--- Set exercise ---
Swap "Instruction" for "Directive" throughout the records below, changing nothing else, and leave the pictures out of your answer.

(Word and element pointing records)
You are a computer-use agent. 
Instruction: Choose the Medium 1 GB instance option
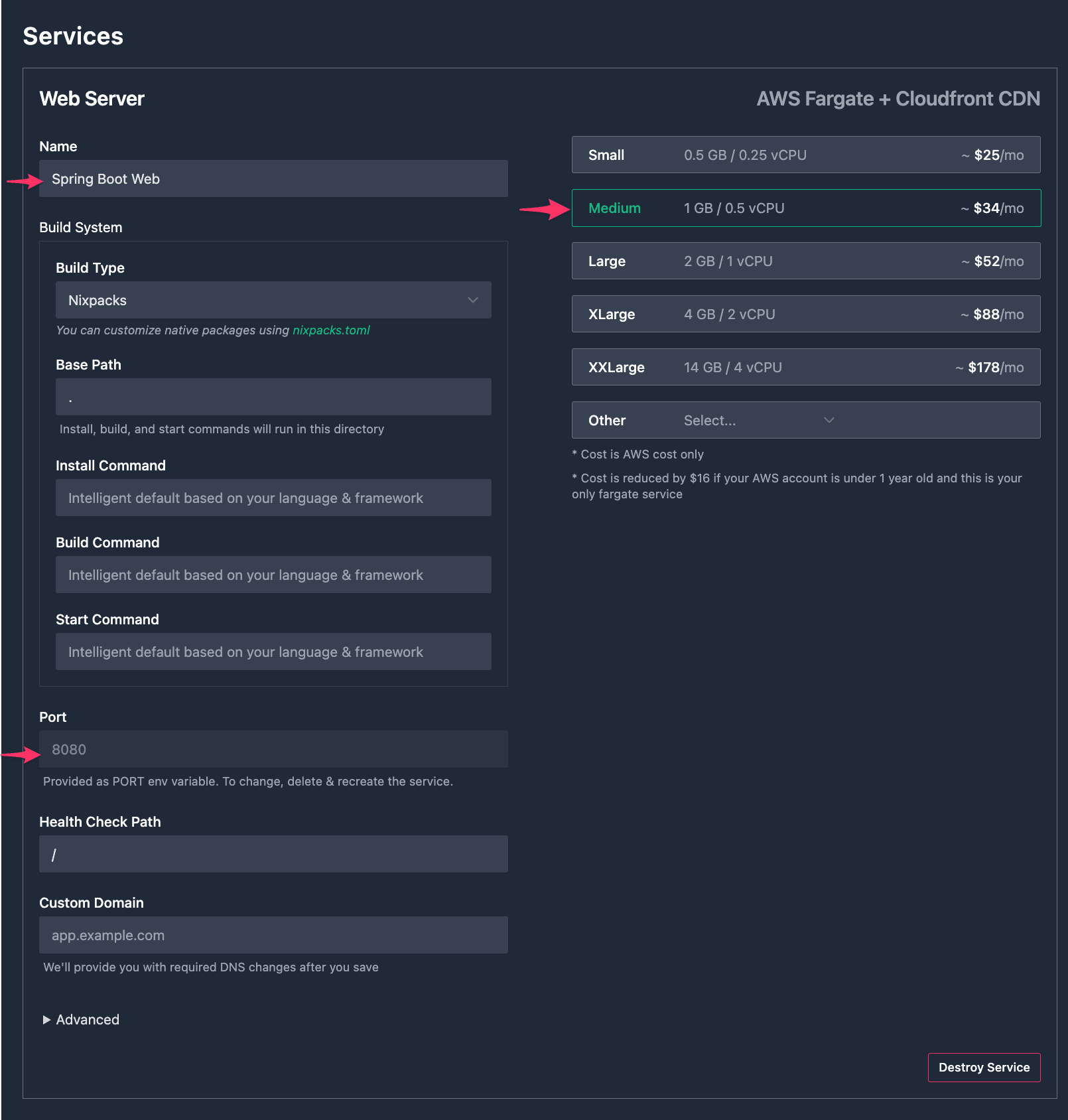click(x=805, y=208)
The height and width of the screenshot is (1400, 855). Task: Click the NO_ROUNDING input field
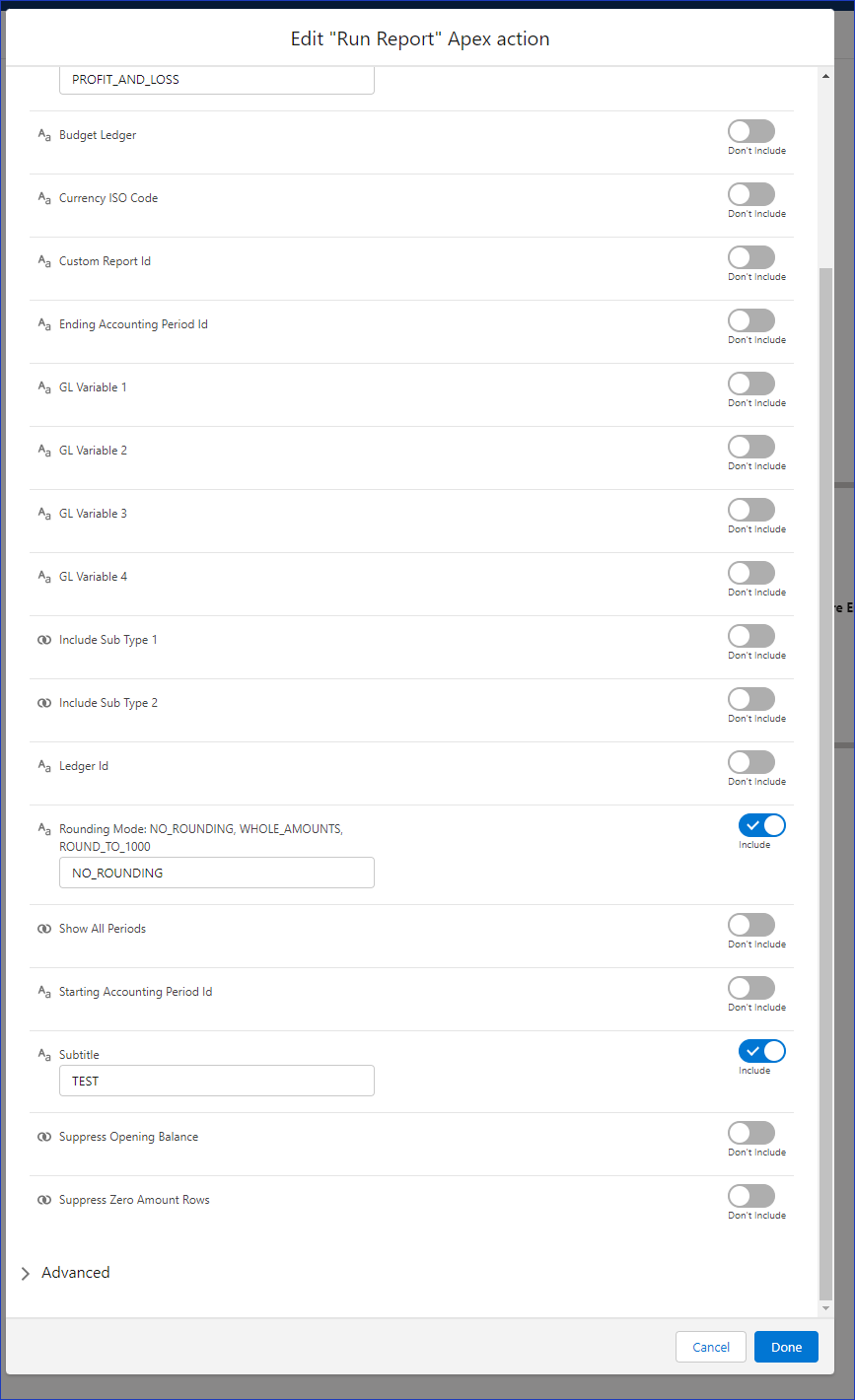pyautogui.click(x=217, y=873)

--- Correct answer ---
You are a computer-use agent. 
Directive: Choose the Medium 1 GB instance option
click(x=805, y=208)
The height and width of the screenshot is (1400, 855). Task: Click the NO_ROUNDING input field
pyautogui.click(x=217, y=873)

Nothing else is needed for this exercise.